AIM:
Reproduce the records verbatim, beginning at the line that contains "800x500 pixels. At" and continuing to the final line of the records.

Stored data entries:
####

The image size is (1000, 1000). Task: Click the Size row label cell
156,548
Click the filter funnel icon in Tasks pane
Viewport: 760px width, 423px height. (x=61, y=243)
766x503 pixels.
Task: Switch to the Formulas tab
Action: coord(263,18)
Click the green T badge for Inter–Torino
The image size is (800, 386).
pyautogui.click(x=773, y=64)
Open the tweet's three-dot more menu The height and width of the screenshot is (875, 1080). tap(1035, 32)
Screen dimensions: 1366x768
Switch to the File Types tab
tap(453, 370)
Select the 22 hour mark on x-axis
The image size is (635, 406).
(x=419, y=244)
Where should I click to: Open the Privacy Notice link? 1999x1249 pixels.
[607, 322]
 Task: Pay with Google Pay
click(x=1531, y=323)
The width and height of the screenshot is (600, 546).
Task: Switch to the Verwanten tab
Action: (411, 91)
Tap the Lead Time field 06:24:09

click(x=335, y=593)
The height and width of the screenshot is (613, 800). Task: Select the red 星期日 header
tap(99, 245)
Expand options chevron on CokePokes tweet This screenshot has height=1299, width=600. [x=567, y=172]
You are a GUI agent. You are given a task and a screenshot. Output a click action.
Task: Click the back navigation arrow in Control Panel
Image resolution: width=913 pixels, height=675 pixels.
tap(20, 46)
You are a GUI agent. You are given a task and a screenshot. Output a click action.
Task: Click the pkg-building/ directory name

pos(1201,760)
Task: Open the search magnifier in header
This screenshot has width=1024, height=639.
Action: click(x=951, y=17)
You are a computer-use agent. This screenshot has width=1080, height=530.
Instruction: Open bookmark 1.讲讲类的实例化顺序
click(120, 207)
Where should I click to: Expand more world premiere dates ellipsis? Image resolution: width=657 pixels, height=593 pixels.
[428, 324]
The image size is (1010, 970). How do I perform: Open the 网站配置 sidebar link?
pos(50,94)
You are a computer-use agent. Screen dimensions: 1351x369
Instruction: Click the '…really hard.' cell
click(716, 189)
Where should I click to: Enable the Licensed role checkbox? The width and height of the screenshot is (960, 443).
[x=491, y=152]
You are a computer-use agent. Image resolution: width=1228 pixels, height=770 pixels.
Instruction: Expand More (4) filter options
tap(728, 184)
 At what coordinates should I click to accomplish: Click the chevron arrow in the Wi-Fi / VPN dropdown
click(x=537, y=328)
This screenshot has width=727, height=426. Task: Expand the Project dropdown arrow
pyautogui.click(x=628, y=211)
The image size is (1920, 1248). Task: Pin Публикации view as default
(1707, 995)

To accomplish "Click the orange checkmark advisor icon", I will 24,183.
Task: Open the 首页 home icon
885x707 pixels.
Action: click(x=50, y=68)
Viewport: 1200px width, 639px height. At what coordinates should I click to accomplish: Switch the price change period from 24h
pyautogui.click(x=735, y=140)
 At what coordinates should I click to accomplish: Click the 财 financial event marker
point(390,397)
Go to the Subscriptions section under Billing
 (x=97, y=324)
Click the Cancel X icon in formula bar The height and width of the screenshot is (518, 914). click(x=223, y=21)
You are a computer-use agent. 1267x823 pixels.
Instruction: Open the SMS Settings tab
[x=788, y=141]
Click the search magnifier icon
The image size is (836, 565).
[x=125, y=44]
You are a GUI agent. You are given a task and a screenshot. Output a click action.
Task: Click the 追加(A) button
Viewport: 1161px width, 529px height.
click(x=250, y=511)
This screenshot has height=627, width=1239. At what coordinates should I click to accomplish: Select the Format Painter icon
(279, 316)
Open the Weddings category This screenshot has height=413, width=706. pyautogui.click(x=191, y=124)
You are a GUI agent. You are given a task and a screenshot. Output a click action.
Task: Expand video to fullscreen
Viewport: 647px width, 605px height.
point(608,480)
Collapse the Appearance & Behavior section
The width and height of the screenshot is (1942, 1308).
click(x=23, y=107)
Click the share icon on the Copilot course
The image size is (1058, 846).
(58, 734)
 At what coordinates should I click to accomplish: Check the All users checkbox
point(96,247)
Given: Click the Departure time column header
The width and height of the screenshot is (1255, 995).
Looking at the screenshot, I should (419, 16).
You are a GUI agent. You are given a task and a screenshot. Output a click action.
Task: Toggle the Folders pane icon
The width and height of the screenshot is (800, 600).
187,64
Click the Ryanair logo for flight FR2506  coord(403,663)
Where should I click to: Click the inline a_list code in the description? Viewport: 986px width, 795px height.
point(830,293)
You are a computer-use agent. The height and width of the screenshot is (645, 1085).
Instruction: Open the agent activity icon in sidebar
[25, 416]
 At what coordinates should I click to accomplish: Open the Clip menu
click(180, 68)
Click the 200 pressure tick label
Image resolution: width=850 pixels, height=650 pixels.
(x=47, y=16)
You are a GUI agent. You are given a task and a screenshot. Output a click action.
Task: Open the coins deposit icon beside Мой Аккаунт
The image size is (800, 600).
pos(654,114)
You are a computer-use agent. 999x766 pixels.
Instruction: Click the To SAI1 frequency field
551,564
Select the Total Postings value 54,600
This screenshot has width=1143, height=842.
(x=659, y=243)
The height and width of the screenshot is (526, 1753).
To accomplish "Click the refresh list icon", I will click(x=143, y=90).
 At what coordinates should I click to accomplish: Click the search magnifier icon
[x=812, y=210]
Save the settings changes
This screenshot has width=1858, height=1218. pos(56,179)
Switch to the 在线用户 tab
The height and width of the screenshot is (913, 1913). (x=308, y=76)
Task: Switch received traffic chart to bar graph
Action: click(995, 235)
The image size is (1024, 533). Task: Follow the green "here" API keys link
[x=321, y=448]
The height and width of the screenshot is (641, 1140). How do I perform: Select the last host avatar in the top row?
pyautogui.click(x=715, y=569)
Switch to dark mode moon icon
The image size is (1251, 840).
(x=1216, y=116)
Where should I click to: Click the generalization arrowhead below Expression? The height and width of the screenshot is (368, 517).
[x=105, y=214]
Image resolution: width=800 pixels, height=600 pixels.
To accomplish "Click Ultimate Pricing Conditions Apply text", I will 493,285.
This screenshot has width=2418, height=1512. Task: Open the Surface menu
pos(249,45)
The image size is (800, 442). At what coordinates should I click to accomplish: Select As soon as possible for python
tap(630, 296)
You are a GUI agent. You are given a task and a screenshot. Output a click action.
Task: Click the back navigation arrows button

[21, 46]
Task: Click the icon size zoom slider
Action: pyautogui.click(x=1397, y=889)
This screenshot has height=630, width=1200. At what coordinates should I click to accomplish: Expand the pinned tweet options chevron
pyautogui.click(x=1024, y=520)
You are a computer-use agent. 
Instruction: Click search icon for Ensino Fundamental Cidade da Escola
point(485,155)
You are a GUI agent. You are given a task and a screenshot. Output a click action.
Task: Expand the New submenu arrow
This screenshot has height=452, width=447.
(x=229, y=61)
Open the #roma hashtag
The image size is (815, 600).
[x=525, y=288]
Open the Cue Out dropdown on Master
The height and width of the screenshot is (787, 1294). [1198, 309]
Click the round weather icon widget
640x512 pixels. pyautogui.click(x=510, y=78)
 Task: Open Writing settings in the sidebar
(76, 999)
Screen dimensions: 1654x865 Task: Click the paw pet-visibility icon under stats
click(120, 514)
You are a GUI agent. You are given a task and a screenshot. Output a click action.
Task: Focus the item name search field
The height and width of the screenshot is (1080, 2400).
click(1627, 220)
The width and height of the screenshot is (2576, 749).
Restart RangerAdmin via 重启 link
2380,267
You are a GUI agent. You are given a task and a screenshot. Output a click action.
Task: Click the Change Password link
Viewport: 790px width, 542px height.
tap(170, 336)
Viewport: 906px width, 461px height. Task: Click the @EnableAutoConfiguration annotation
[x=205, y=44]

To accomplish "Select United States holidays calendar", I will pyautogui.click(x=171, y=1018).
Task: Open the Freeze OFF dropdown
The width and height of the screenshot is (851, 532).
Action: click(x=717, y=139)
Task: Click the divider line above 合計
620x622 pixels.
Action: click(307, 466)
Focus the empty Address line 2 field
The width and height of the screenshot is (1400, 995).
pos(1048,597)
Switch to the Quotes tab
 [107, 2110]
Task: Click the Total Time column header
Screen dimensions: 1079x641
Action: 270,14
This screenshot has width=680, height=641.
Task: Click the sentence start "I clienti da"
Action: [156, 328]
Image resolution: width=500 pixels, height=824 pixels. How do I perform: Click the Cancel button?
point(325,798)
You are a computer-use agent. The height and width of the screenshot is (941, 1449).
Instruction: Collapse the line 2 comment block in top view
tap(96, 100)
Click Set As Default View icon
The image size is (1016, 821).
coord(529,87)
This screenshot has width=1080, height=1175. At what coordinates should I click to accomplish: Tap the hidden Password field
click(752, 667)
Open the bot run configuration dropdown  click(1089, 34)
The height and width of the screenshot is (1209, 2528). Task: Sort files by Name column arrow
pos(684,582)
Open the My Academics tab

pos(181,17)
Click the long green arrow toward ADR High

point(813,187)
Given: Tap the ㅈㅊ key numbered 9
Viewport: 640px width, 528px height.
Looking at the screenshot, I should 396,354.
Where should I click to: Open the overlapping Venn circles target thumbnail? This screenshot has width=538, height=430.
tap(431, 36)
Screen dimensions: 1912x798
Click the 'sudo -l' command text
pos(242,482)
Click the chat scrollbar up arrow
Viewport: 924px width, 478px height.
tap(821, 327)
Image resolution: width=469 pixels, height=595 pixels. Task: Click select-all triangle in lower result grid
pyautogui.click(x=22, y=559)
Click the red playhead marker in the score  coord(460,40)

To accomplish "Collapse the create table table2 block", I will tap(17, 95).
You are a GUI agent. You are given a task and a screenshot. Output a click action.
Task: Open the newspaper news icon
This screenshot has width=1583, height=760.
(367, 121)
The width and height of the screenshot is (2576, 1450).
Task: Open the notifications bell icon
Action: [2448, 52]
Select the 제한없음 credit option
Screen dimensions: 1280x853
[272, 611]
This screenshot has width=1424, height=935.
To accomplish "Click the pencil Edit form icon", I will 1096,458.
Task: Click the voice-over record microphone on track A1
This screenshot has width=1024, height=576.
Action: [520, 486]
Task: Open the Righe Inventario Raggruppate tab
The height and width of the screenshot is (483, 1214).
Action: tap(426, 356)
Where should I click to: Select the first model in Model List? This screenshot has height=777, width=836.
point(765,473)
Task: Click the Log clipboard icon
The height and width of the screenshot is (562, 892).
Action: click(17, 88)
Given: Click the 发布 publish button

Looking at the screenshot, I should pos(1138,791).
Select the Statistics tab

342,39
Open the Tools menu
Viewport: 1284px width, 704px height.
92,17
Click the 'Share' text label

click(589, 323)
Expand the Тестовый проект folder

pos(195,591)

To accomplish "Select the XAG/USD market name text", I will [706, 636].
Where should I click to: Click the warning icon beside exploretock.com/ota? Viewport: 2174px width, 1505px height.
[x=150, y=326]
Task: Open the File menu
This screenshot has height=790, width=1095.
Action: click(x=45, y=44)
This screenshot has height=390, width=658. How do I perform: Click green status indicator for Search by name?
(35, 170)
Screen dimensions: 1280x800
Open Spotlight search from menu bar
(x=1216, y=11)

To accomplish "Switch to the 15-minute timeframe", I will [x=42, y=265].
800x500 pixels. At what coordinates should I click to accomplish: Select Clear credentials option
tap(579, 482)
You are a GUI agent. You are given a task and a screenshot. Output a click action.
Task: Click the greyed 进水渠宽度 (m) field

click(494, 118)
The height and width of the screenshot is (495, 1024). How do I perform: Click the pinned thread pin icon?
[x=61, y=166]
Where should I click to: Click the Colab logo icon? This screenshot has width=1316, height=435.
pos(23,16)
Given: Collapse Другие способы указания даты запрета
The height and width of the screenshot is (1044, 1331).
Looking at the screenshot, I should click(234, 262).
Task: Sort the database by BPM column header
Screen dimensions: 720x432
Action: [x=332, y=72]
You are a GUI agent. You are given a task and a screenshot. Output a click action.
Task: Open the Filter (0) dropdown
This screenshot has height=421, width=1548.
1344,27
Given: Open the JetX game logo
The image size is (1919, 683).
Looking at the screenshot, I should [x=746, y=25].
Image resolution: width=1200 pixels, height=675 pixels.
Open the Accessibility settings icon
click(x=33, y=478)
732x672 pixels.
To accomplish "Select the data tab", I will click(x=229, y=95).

####

THE OUTPUT:
800x500 pixels. At what coordinates should I click to accomplish: Select Clear credentials option
tap(579, 482)
You are a GUI agent. You are given a task and a screenshot. Output a click action.
Task: Click the greyed 进水渠宽度 (m) field

click(494, 118)
The height and width of the screenshot is (495, 1024). How do I perform: Click the pinned thread pin icon?
[x=61, y=166]
Where should I click to: Click the Colab logo icon? This screenshot has width=1316, height=435.
pos(23,16)
Given: Collapse Другие способы указания даты запрета
The height and width of the screenshot is (1044, 1331).
Looking at the screenshot, I should click(234, 262).
Task: Sort the database by BPM column header
Screen dimensions: 720x432
Action: [x=332, y=72]
You are a GUI agent. You are given a task and a screenshot. Output a click action.
Task: Open the Filter (0) dropdown
This screenshot has height=421, width=1548.
1344,27
Given: Open the JetX game logo
The image size is (1919, 683).
Looking at the screenshot, I should [x=746, y=25].
Image resolution: width=1200 pixels, height=675 pixels.
Open the Accessibility settings icon
click(x=33, y=478)
732x672 pixels.
To accomplish "Select the data tab", I will click(x=229, y=95).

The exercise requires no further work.